Подошел летчик, худощавый блондин в кожаной курточке. Козырнув, спросил:
— Товарищ генерал, взлетать вы будете или я поведу?
— Сам поведу. На правом сиденье посидишь, — беспрекословно отрезал Саврасов и вновь обернулся к Субботину: — Ну так что, «блондин», как тебя именуют в отряде? Если верить моему другу Сережке Мочалову, а вашему «бате», будем считать, что проблема двух поколений в космонавтике и авиации решена?
— Решена, товарищ генерал, — дружно засмеялись космонавты.
Саврасов подошел к трапу, остановился у нижней ступеньки.
— Возможно, хотите в Москву что-либо передать?
— Нашему генералу Мочалову по сердечному привету.
— Обеспечу, — пробасил Саврасов. — Сережку обязательно увижу на совещании у главкома. Ну а теперь прощайтесь с прессой, будем запускать движки и выруливать.
Ножиков, Костров и Субботин тискали Рогова в объятиях, целовали кто в щеку, кто в лоб, кто в затылок, так что у растроганного Лени в конце концов навернулись на глаза непрошеные слезинки.

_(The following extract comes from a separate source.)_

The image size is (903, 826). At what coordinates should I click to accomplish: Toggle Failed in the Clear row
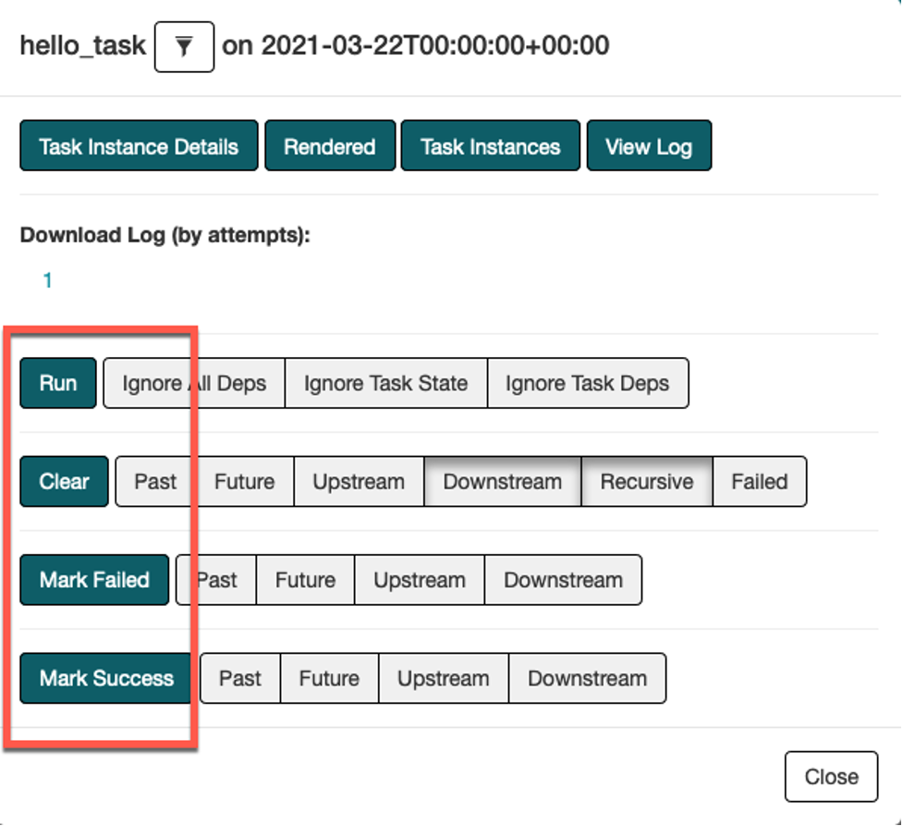[759, 482]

След человека в жизни и след инверсии, оставленный в небесной вышине пролетевшим самолетом, — какая меж ними разница! Длинный пушистый хвост не сразу гаснет на голубом фоне. Освещенный солнцем, впечатывается он в небо и, причудливо изгибаясь, широким концом своим повисает над землей. Нет, он не похож на змею, потому что ничего в нем нет хищного. И на гигантский шарф не похож, потому что нежнее и тоньше. Ласковый след инверсии, оставленный над нами гудящим самолетом, способен приковать к себе взор влюбленного мечтателя или художника, да и любого человека, остановившегося на минутку и залюбовавшегося небом. Многие мастера кисти пытались передать на холсте всю невыразимую словами поэтическую прелесть следа инверсии. Но есть один изъян в этом еще не до конца изученном явлении. След инверсии недолговечен. Пройдет десяток минут — и белая полоса начнет пухнуть, слабеть, постепенно исчезая. И кто через час или два посмотрит на небо, уже совершенно чистое от инверсии, едва ли вспомнит о ней.

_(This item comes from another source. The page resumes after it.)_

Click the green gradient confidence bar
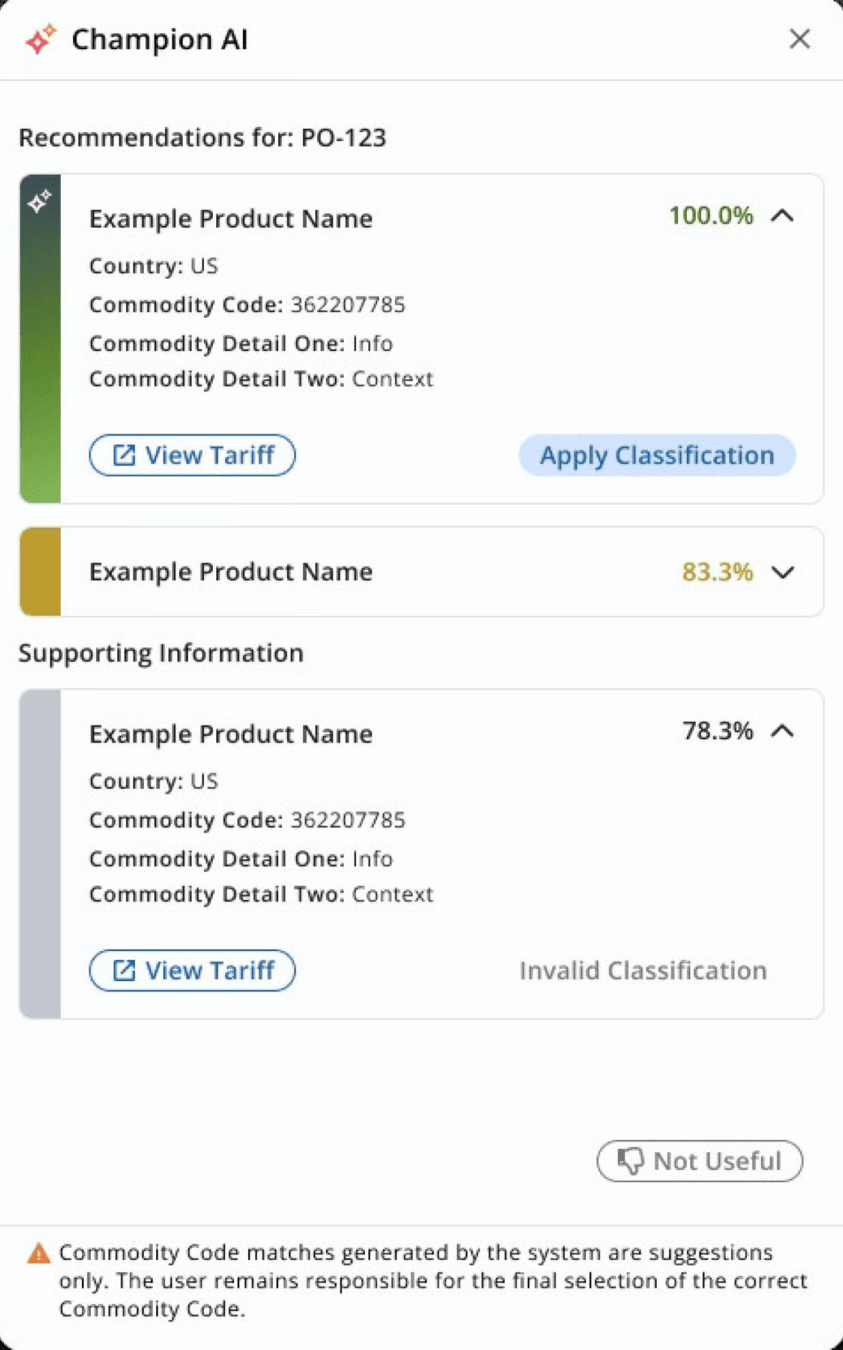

А след человека, уверенным и упорным шагом идущего по жизни? Он же совсем иной. Он глубокий и вечный. Время очень нескоро стирает следы его жизни, потому что рассказы о человеке, его подвигах и труде живут долго. А бывает, что сделанное умом и руками его остается с нами навечно. И даже после того, когда сомкнул он навсегда веки и, оплакиваемый родными и друзьями, был предан земле, построенные города, заводы, станки или дороги, сделанные им открытия или написанные книги — долго служат людям.

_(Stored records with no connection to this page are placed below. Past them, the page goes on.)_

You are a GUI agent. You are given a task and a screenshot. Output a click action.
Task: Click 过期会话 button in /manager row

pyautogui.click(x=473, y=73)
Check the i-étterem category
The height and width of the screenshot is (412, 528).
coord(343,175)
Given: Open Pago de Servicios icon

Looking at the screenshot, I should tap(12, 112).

И еще одно непременно — те, кто получают в собственность след человека, не всегда стремятся узнать о самом творце много. Был он счастливым на земле или нет, любимым или отвергнутым, одиноким или обласканным многочисленными друзьями? Терпел ли бедствия или жил в достатке? Подвергался ли несправедливым обидам или провел свои годы в почете и славе? Все это чаще умирает с человеком. И в жизни только след от его труда остается, потому что он нетленен.
* * *
Тред-бан — это бегущая дорожка. Она похожа на обыкновенный эскалатор, лента которого тянется не сверху вниз, а горизонтально. Только скорость, с какой тянется лента, другая, непосильная для обыкновенного пешехода. В комнате, отданной под этот тренажер, в цементном полу прорублена не очень длинная, метра в два с половиной дорожка, и сквозь нее бежит стремительно серая лента. Чтобы космонавт, выполняющий упражнение, не соскользнул с бегущей дорожки и не упал на цементный пол, его для страховки привязывают специальными ремнями, свисающими с потолка. В Степновске кроме барокамеры, качелей Хилова и крутящегося кресла тред-бан был одним из главных тренажеров, обязательных для всех, кто входил в группу полковника Нелидова.
— Парашютные прыжки плюс тред-бан — вот и вся ваша основная подготовка в этом месяце, — говорил замполит.
Занятиями на бегущей дорожке руководил худощавый остроскулый начфиз Баринов. Под солнцем Степновска он отменно загорел, стал похож на раджу. Он становился сбоку, когда космонавт был полностью подготовлен для тренировки, засекал время, включал рубильник. Гофрированная лента стремительно бросалась под ноги, и надо было затрачивать дьявольски много усилий, чтобы бежать ей навстречу и ни разу не споткнуться. А споткнешься — мгновенно повиснешь на ремнях.
Рано утром Олег Локтев, Игорь Дремов и Алексей Горелов пришли на бегущую дорожку. Загорелый Баринов и белокурая лаборантка Соня уже поджидали их.